Aim of the exercise:
Say how many lines of the data below have the word "Springs" in them. Add nothing else.

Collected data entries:
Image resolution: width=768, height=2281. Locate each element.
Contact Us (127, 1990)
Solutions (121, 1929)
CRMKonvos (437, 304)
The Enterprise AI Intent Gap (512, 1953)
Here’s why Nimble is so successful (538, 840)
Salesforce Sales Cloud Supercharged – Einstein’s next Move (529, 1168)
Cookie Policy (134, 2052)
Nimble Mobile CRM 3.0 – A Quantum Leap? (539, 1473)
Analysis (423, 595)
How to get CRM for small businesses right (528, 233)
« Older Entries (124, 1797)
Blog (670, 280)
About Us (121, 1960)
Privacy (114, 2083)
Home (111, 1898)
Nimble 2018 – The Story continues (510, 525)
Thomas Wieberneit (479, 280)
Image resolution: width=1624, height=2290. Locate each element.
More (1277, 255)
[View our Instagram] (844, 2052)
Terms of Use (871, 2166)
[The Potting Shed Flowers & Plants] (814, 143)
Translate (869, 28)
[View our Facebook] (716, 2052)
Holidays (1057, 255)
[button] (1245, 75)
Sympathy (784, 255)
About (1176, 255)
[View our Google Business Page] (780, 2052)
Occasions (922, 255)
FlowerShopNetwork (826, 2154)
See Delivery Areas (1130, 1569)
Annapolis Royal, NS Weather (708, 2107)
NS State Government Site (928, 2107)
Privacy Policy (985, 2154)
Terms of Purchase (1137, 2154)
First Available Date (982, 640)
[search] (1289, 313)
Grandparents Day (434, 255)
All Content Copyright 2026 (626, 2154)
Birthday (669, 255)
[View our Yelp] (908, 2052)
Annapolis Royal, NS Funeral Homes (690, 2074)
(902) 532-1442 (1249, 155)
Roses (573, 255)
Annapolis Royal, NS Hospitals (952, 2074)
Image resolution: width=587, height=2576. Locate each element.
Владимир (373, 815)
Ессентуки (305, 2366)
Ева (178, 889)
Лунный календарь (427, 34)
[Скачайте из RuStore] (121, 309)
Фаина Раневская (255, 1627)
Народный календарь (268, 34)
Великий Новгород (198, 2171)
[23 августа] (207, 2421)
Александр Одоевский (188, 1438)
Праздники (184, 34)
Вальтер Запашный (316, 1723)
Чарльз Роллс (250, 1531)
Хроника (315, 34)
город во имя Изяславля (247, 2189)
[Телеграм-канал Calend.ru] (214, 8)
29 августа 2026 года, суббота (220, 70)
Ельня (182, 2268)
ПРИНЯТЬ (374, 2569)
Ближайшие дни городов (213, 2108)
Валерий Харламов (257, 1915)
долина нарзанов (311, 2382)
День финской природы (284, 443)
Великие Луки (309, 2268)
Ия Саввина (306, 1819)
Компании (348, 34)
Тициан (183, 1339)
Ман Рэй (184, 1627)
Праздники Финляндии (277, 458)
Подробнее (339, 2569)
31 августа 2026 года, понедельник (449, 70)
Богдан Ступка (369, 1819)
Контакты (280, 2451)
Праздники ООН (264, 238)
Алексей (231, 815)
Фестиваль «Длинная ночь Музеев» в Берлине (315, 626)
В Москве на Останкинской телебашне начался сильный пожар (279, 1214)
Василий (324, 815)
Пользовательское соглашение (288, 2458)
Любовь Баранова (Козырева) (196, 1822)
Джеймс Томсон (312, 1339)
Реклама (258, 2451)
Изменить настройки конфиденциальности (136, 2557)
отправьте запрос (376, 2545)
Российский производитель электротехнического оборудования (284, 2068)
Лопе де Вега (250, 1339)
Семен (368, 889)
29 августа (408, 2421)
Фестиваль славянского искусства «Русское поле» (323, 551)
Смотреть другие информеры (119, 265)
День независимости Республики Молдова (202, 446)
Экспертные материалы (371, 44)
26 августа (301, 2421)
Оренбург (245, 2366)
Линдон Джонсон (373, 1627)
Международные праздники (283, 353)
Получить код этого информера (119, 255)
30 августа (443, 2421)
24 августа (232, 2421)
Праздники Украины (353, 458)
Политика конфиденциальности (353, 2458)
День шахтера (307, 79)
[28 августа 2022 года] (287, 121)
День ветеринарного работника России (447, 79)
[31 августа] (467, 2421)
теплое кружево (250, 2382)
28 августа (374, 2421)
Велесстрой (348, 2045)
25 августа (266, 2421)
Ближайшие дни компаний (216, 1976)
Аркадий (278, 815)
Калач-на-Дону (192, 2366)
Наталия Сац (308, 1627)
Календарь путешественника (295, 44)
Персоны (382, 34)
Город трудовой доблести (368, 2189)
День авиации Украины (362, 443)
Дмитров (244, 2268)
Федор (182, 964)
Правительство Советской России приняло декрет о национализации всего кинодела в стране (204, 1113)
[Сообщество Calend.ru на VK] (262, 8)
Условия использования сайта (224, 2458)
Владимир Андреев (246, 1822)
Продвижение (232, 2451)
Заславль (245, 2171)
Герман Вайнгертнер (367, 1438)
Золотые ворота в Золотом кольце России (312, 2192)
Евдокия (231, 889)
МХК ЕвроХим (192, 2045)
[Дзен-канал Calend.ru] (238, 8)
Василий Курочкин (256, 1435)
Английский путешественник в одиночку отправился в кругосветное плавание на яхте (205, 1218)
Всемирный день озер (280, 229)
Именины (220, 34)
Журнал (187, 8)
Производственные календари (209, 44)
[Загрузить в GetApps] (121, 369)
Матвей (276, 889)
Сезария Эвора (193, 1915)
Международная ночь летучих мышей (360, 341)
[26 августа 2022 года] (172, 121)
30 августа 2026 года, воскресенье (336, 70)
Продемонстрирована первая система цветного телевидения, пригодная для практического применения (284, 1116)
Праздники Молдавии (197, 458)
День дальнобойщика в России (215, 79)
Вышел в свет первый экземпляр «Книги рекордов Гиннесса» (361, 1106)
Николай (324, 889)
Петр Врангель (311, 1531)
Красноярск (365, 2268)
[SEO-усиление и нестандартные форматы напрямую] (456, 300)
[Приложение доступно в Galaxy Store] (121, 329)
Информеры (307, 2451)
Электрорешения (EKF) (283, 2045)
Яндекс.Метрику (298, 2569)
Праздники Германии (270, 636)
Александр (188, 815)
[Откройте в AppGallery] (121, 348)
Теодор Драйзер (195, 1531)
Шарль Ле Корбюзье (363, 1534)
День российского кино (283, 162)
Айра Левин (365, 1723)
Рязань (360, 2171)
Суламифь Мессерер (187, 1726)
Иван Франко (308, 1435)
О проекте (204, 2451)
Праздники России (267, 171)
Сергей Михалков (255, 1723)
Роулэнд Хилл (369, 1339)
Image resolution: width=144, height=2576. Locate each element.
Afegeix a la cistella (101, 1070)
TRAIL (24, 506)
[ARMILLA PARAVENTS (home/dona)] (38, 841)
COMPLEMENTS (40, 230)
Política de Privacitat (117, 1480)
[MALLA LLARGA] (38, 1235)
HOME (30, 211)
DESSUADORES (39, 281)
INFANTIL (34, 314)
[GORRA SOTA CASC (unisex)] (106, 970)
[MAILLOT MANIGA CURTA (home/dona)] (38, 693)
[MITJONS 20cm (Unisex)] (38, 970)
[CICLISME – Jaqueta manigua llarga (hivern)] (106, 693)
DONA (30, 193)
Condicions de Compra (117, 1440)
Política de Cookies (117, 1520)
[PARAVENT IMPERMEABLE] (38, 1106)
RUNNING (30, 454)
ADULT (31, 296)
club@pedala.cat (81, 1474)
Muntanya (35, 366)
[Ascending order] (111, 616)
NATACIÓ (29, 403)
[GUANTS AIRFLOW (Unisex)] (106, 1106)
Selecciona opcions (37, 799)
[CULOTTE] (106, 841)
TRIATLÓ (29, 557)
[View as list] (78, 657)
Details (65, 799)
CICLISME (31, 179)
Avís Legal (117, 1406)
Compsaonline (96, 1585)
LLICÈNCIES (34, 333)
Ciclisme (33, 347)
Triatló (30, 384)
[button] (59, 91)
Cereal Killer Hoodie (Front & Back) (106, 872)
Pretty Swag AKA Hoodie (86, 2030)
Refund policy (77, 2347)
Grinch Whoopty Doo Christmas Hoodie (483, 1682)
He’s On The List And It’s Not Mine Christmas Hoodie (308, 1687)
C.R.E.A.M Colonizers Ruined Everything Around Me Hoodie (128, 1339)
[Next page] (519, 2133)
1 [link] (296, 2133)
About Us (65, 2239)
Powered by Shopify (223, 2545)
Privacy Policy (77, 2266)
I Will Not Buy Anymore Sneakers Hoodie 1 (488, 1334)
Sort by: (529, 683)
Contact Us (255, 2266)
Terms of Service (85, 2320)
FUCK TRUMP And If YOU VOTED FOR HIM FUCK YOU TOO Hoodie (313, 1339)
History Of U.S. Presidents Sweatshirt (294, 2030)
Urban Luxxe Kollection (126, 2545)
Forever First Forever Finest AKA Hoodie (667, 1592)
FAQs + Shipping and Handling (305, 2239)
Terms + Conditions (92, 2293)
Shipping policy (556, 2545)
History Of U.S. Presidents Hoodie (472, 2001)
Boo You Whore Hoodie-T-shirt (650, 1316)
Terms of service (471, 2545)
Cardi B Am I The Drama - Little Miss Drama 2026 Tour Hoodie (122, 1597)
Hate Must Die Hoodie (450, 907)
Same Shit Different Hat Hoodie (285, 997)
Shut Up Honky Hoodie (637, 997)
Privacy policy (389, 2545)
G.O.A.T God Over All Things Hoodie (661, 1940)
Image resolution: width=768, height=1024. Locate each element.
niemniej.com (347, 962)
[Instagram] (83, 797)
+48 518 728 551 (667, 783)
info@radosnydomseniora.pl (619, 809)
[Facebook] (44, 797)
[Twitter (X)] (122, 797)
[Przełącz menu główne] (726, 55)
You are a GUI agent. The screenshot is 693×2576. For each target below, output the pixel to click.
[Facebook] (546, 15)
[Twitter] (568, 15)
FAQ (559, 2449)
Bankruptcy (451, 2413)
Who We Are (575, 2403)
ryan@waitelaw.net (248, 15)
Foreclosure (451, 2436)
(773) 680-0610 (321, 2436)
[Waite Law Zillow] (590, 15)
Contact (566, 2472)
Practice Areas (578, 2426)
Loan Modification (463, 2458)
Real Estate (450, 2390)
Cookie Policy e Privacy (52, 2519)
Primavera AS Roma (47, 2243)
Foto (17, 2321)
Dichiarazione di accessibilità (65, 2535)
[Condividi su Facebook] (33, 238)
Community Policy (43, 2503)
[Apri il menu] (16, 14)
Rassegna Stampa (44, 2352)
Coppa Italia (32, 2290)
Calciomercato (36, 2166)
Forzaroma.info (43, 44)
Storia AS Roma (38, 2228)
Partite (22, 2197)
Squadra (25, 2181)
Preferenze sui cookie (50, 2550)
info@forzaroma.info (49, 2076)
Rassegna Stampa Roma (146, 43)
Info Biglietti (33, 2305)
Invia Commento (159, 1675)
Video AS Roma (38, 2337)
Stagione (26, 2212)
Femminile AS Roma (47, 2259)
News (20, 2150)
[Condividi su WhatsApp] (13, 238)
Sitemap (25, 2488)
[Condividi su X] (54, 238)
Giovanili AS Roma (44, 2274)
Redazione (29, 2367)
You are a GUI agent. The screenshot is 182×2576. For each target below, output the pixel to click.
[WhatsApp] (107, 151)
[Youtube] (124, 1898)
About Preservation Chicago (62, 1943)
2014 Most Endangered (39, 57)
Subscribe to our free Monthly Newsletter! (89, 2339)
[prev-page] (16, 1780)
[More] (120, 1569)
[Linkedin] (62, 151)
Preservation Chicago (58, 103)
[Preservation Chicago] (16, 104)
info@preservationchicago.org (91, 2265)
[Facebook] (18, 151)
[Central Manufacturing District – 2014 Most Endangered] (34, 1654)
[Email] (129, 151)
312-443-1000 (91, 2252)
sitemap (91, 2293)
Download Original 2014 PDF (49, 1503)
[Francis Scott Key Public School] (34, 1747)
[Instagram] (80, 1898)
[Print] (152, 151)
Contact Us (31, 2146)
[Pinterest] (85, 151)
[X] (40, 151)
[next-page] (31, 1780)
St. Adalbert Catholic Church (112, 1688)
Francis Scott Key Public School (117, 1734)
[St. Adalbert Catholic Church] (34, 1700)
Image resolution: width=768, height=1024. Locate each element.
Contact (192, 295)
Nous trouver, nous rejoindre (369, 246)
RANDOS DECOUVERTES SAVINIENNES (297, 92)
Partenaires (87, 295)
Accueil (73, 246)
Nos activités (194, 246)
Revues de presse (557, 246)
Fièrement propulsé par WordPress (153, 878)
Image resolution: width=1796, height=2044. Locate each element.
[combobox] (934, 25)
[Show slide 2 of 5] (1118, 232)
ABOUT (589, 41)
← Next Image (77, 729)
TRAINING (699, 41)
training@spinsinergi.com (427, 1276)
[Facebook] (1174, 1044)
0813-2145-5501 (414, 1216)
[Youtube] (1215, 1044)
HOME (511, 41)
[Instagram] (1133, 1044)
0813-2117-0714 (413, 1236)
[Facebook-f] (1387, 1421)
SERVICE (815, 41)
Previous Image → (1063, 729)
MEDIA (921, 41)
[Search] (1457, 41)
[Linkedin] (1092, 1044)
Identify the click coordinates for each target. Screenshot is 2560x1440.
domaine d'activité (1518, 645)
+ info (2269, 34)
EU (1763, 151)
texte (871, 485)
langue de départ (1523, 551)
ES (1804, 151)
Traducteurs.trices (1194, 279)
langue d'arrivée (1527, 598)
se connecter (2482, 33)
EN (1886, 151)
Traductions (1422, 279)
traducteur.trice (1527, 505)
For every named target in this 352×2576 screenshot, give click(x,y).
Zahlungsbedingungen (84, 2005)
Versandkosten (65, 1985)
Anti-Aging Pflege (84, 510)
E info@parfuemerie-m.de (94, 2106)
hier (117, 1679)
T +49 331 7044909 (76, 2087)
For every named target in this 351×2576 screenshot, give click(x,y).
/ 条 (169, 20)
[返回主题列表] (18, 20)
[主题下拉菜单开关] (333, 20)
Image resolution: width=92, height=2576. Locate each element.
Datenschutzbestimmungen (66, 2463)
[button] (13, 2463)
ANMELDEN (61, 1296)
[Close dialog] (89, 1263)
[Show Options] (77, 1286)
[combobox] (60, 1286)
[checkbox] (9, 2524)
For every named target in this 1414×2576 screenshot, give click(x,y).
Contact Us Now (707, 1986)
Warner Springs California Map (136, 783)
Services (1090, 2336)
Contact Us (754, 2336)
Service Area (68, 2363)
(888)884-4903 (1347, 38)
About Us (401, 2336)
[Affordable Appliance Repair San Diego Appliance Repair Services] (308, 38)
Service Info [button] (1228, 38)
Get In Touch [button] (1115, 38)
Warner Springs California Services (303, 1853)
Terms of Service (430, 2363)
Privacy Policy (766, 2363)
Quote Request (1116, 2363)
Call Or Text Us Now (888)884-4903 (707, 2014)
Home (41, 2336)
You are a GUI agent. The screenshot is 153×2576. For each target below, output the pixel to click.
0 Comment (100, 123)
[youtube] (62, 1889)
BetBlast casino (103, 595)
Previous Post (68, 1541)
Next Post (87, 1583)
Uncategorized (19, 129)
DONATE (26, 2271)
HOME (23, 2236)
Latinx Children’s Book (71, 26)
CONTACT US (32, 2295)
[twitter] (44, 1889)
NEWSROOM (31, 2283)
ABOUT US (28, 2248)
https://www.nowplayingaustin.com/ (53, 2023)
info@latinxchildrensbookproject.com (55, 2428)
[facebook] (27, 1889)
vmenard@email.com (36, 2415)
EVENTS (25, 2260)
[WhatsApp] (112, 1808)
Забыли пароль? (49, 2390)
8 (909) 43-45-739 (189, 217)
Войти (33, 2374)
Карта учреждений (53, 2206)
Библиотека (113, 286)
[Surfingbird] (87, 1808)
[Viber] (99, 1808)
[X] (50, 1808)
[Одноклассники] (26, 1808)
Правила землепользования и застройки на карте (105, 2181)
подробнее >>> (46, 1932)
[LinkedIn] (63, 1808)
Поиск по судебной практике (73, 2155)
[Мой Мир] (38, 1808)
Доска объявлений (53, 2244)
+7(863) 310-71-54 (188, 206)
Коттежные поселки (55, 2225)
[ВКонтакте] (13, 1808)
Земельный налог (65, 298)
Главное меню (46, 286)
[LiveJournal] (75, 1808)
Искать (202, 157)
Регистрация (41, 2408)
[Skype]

Answer area:
2